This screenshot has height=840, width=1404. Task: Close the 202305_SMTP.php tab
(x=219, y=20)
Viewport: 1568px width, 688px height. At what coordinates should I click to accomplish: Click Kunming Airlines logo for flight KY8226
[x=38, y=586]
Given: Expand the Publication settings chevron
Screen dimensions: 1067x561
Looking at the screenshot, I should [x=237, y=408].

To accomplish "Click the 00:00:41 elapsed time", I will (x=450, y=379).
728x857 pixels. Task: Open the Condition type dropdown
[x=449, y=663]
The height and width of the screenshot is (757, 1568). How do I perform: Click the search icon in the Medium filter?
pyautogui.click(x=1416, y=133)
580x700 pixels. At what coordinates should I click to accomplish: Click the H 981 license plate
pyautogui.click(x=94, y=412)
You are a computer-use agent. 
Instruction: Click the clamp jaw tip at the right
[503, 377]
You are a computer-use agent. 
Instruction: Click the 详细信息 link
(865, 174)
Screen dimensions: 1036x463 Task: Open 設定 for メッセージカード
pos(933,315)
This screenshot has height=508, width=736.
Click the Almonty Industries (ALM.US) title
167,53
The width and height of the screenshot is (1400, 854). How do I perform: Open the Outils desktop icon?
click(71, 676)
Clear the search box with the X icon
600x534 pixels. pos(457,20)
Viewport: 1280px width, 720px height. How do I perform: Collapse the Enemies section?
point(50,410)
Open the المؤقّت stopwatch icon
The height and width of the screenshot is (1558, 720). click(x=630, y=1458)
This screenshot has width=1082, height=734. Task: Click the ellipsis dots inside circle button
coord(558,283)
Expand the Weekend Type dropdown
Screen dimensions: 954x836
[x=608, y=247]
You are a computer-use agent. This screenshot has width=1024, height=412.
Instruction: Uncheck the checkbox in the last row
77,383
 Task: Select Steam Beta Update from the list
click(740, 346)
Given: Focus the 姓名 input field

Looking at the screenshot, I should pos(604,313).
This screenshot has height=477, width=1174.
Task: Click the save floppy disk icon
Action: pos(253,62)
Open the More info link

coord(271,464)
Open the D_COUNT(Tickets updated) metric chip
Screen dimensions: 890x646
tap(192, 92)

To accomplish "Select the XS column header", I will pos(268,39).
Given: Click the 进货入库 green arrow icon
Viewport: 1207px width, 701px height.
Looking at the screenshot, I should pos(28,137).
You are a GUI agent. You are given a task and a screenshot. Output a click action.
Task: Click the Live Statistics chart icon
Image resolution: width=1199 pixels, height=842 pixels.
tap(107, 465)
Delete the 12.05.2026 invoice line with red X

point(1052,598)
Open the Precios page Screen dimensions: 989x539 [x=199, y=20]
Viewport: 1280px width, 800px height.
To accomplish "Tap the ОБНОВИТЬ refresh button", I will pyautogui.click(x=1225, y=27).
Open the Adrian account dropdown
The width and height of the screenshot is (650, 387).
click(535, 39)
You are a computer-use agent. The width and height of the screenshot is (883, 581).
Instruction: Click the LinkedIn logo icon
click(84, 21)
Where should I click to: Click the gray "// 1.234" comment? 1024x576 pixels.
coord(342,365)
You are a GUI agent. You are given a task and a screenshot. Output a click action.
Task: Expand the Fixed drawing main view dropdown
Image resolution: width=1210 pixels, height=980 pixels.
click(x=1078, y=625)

[EXERCISE] Please revise all of the items above, replacing "Enemies" with "Allies" and leaving everything else unchanged.

[ANSWER TO THIS PROBLEM]
This screenshot has height=840, width=1404. Task: Close the 202305_SMTP.php tab
(x=219, y=20)
Viewport: 1568px width, 688px height. At what coordinates should I click to accomplish: Click Kunming Airlines logo for flight KY8226
[x=38, y=586]
Given: Expand the Publication settings chevron
Screen dimensions: 1067x561
Looking at the screenshot, I should [x=237, y=408].

To accomplish "Click the 00:00:41 elapsed time", I will (x=450, y=379).
728x857 pixels. Task: Open the Condition type dropdown
[x=449, y=663]
The height and width of the screenshot is (757, 1568). How do I perform: Click the search icon in the Medium filter?
pyautogui.click(x=1416, y=133)
580x700 pixels. At what coordinates should I click to accomplish: Click the H 981 license plate
pyautogui.click(x=94, y=412)
You are a computer-use agent. 
Instruction: Click the clamp jaw tip at the right
[503, 377]
You are a computer-use agent. 
Instruction: Click the 详细信息 link
(865, 174)
Screen dimensions: 1036x463 Task: Open 設定 for メッセージカード
pos(933,315)
This screenshot has height=508, width=736.
Click the Almonty Industries (ALM.US) title
167,53
The width and height of the screenshot is (1400, 854). How do I perform: Open the Outils desktop icon?
click(71, 676)
Clear the search box with the X icon
600x534 pixels. pos(457,20)
Viewport: 1280px width, 720px height. How do I perform: Collapse the Allies section?
point(50,410)
Open the المؤقّت stopwatch icon
The height and width of the screenshot is (1558, 720). click(x=630, y=1458)
This screenshot has width=1082, height=734. Task: Click the ellipsis dots inside circle button
coord(558,283)
Expand the Weekend Type dropdown
Screen dimensions: 954x836
[x=608, y=247]
You are a computer-use agent. This screenshot has width=1024, height=412.
Instruction: Uncheck the checkbox in the last row
77,383
 Task: Select Steam Beta Update from the list
click(740, 346)
Given: Focus the 姓名 input field

Looking at the screenshot, I should pos(604,313).
This screenshot has height=477, width=1174.
Task: Click the save floppy disk icon
Action: pos(253,62)
Open the More info link

coord(271,464)
Open the D_COUNT(Tickets updated) metric chip
Screen dimensions: 890x646
tap(192, 92)

To accomplish "Select the XS column header", I will pos(268,39).
Given: Click the 进货入库 green arrow icon
Viewport: 1207px width, 701px height.
Looking at the screenshot, I should pos(28,137).
You are a GUI agent. You are given a task and a screenshot. Output a click action.
Task: Click the Live Statistics chart icon
Image resolution: width=1199 pixels, height=842 pixels.
tap(107, 465)
Delete the 12.05.2026 invoice line with red X

point(1052,598)
Open the Precios page Screen dimensions: 989x539 [x=199, y=20]
Viewport: 1280px width, 800px height.
To accomplish "Tap the ОБНОВИТЬ refresh button", I will pyautogui.click(x=1225, y=27).
Open the Adrian account dropdown
The width and height of the screenshot is (650, 387).
click(535, 39)
You are a computer-use agent. The width and height of the screenshot is (883, 581).
Instruction: Click the LinkedIn logo icon
click(84, 21)
Where should I click to: Click the gray "// 1.234" comment? 1024x576 pixels.
coord(342,365)
You are a GUI agent. You are given a task and a screenshot. Output a click action.
Task: Expand the Fixed drawing main view dropdown
Image resolution: width=1210 pixels, height=980 pixels.
click(x=1078, y=625)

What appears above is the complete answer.